──────── Material supplied

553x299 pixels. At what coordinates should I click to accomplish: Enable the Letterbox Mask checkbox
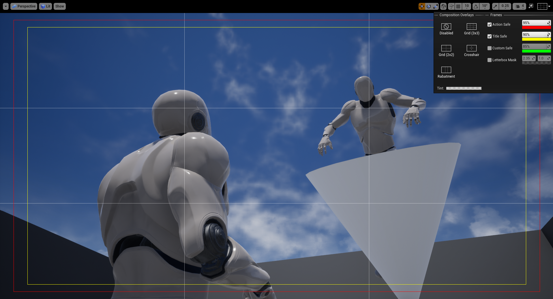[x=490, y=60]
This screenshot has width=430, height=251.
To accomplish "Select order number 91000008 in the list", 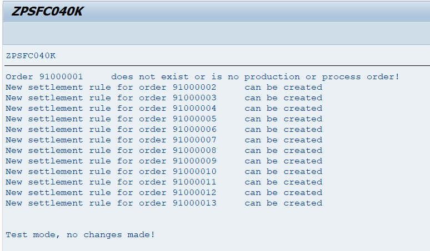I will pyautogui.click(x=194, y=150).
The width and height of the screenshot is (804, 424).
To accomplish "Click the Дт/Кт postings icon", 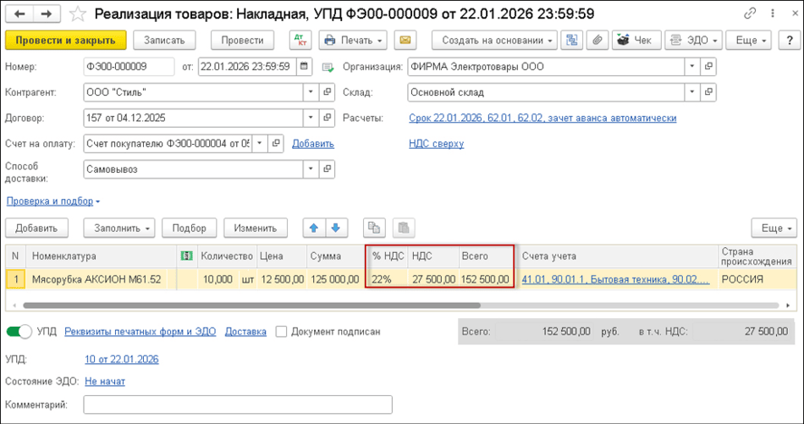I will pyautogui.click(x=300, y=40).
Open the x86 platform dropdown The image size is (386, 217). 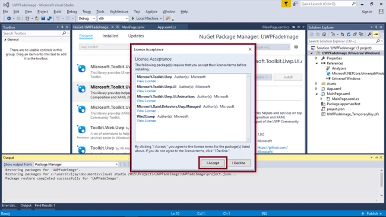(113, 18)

────────────────
──────── Material supplied

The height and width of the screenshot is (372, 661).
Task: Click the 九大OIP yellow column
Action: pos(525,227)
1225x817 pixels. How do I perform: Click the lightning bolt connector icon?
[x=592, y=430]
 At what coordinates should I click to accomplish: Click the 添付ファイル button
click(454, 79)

────────────────

(Exercise goal):
Transcribe the lines above exactly, beginning at the one with "553x299 pixels. At" and ending at the one with "This screenshot has width=430, height=251.". Include both; exclude the pictures.

(Result of this task):
553x299 pixels. At what coordinates should I click to accomplish: Enable the Letterbox Mask checkbox
[x=490, y=60]
This screenshot has width=430, height=251.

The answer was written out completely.